There have been several information security incidents in which thieves gained unauthorized access to sensitive information by defeating physical access control mechanisms. Therefore, restricting physical access is just as critical as restricting logical access. In a data center environment, physical access control mechanisms consist of the following:
Exterior doors and walls
Access control procedures
Physical authentication mechanisms
Other mechanisms and procedures used to secure sensitive areas
A data center's first and most formidable line of defense should be the walls and doors used in its construction. As auditors, we will look closely at how well doors and walls protect against intrusion and other hazards such as projectiles or blasts.
Data center exterior walls should be reinforced with steel and concrete to protect the facility. If the data center resides within a building, the walls may be constructed of sheet-rock but should be reinforced with steel to prevent intrusion. Exterior doors also should be reinforced and should be able to withstand intrusion attempts. The auditor should obtain this information through interviews and observation. When auditing a data center, the auditor should verify that data center walls and doors are reinforced, identify all potential entry points, and validate that entry points are protected properly.
Raised Floors and Drop Ceilings Most data centers use either raised floors or drop ceilings to conceal ventilation ducts and power and network cables. Interior building walls sometimes are constructed with spaces below raised floor or spaces above drop ceilings left unwalled. Someone trying to gain unauthorized access to the secured area could remove either a tile or a section of the drop ceiling to crawl over or under the wall. During the building tour, the auditor should remove a section of raised floor and a ceiling tile at a data center wall to verify that walls extend from floor to ceiling.
Man Traps Man traps are an effective means of controlling access to critical facilities. They are used often in data center facilities to prevent unauthorized access. In auditing physical security, auditors should verify through observation that man traps exist where appropriate and that they are working properly. Man traps are equipped with two locking doors with a corridor in between. To ensure security, one door should be locked before the other is allowed to open. Obviously, the man trap should be constructed of reinforced walls and doors as well.
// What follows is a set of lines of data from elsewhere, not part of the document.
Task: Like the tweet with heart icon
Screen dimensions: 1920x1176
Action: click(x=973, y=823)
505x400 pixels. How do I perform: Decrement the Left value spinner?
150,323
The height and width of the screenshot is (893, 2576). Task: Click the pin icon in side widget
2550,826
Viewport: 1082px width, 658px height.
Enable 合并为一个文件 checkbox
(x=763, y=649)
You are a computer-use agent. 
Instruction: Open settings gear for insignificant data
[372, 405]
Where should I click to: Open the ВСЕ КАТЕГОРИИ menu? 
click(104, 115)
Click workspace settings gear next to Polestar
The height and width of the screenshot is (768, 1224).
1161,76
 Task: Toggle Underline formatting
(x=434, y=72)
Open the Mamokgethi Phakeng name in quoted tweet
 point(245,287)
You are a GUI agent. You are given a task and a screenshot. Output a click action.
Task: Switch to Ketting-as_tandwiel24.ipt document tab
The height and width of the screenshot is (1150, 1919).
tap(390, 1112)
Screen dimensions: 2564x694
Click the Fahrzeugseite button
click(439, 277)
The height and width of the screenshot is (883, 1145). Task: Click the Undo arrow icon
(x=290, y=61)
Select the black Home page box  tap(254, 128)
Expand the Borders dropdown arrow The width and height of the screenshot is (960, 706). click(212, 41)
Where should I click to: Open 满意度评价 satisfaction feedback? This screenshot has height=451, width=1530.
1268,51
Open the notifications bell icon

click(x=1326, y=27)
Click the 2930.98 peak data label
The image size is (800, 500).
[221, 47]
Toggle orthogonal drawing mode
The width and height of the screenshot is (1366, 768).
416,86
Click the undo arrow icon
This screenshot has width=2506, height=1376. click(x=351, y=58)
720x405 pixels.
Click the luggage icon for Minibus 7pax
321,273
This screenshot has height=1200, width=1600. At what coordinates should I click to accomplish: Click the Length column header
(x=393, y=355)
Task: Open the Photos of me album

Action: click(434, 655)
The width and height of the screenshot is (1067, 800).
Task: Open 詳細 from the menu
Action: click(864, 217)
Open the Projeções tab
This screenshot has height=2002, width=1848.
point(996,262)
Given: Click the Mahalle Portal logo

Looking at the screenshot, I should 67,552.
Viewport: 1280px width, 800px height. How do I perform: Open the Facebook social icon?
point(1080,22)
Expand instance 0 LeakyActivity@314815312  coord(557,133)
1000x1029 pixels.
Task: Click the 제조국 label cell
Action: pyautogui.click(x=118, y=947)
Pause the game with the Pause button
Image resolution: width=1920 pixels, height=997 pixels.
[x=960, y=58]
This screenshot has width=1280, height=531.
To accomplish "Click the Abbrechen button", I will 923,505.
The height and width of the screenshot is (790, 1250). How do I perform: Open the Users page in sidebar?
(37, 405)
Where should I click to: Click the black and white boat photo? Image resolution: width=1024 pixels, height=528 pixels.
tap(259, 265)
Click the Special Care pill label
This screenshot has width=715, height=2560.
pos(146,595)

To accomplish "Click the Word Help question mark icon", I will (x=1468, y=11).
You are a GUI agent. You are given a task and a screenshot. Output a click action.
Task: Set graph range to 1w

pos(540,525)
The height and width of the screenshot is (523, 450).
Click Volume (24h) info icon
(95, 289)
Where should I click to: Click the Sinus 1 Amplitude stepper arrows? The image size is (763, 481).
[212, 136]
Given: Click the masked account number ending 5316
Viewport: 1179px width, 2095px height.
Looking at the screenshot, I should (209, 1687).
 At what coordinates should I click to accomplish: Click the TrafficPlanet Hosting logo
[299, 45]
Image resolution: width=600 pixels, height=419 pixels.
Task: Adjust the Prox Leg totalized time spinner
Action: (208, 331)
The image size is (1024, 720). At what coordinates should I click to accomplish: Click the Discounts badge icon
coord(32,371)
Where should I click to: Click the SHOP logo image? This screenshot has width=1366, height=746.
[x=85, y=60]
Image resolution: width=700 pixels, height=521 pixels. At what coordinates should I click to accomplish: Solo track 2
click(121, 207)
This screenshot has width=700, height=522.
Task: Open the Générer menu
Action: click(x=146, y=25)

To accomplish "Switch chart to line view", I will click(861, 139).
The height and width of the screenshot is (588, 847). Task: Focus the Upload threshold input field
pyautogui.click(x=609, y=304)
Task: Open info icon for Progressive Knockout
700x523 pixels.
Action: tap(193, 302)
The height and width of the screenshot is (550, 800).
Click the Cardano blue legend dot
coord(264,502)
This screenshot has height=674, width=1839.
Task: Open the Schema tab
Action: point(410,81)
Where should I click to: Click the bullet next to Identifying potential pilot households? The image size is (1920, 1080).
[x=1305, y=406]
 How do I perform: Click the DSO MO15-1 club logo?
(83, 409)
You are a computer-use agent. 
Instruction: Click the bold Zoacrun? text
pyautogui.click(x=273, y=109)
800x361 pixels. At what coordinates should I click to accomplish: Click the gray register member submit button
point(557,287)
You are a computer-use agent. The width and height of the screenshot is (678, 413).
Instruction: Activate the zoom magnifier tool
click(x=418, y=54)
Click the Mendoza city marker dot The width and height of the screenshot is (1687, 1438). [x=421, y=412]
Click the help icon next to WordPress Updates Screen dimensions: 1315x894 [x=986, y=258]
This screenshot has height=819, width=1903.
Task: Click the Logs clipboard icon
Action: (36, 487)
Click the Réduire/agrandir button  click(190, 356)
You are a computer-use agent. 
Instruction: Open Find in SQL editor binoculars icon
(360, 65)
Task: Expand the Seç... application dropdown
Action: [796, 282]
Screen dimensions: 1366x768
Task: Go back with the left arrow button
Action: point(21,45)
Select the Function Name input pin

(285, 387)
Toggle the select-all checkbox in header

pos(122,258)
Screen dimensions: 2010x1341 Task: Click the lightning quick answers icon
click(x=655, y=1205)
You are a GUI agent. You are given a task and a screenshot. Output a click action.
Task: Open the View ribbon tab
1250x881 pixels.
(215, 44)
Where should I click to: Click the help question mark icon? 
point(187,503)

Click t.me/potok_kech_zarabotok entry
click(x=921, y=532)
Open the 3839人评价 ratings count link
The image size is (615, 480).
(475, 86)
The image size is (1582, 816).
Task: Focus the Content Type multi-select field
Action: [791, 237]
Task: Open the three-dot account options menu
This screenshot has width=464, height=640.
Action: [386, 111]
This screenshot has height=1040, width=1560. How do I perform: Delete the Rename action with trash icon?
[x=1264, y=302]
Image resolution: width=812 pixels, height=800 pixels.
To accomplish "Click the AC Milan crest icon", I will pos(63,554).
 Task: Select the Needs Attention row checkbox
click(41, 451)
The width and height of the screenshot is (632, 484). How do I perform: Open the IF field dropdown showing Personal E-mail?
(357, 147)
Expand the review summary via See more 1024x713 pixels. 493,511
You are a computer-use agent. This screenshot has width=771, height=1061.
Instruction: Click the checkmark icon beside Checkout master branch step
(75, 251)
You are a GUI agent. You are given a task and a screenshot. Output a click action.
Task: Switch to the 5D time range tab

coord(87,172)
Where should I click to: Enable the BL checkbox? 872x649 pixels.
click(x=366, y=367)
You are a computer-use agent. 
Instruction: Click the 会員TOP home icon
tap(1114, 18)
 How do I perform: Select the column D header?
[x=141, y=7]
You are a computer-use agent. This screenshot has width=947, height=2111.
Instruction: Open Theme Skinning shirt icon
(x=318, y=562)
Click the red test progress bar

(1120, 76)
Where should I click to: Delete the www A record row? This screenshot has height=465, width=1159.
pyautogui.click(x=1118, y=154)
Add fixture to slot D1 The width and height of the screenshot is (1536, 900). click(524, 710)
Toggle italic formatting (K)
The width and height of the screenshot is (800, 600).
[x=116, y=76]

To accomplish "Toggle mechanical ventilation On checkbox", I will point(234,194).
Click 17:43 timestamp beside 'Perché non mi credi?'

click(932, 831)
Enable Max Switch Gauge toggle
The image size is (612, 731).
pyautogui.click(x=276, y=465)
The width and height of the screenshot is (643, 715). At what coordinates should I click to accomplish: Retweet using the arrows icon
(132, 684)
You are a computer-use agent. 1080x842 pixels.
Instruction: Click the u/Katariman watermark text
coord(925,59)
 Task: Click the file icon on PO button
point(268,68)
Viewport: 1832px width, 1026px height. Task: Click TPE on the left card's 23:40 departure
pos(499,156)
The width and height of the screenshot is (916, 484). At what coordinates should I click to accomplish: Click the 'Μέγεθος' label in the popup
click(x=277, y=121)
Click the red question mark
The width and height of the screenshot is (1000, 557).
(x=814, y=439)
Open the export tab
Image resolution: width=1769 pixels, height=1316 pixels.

Physical authentication devices such as card-key readers, biometric devices, and traditional key locks serve to allow access to authorized personnel and keep out unauthorized personnel. The failure or misuse of these devices can allow unauthorized persons access to the data center or prevent authorized personnel for entering at a time when intervention is required.
Data centers employ a few different types of authentication mechanisms, including card keys, proximity badges, biometric devices, and key locks in some areas. These devices also should incorporate PIN-code devices to provide two-factor authentication. When auditing the data center, the auditor should obtain a sample of data center authentication device logs and verify that the device is logging the following information:
Time and place of the access attempt
Success or failure of the access attempt
Card-Key and Proximity Devices Card-key devices use magnetic stripes or radio frequency identification (RFID) chips to authenticate users who possess the card. Because a stolen card can be used for unauthorized authentication, a PIN-code device normally is coupled with the card-key reader. The auditor should verify that all card-key readers are working properly and are logging access attempts.
Biometric Devices Biometric authentication devices have become more accurate and cost-effective over the past few years. As a result, more and more data centers are now employing the technology. Biometric devices are able to measure fingerprint, retina, and hand geometry. Since these biometric characteristics are unique to each individual, biometric authentication devices are difficult to defeat. The auditor should review the quality of the biometric system being used to determine if there are an inordinate number of false negatives or any observed false positives.
Security guards can be one of the most effective physical access controls. They act as a deterrent and also have the ability to control facility access and respond to incidents. If the security personnel function is ineffective, emergency response most likely would be slow and ineffective, doors could be left unlocked, and unauthorized personnel could have the opportunity to enter the data center facility.
When auditing a data center, the auditor should verify that documentation of building rounds, access logs, and incident logs/reports exist and that this information is recorded properly by obtaining samples from the security staff. Look for consistent entry and exit times, regular building tours, and comprehensive incident logs/reports. Visit the main security post to obtain this documentation.
Data centers typically have some areas that are more sensitive than others, such as equipment staging areas, generators, and computer systems that are processing sensitive information. If these areas are not secured adequately, information could be altered or disclosed to unauthorized personnel or destroyed due to a system failure caused by either sabotage or an accident.
Access to sensitive areas should be restricted further than access to the main facility. Computer systems that process sensitive information may be locked within a cage or locking cabinet, with only a select number of personnel given access. During interviews and tours of the data center, the auditor should verify that these areas are protected appropriately with proper access control mechanisms and, if appropriate, are monitored by CCTV cameras and/or alarm systems.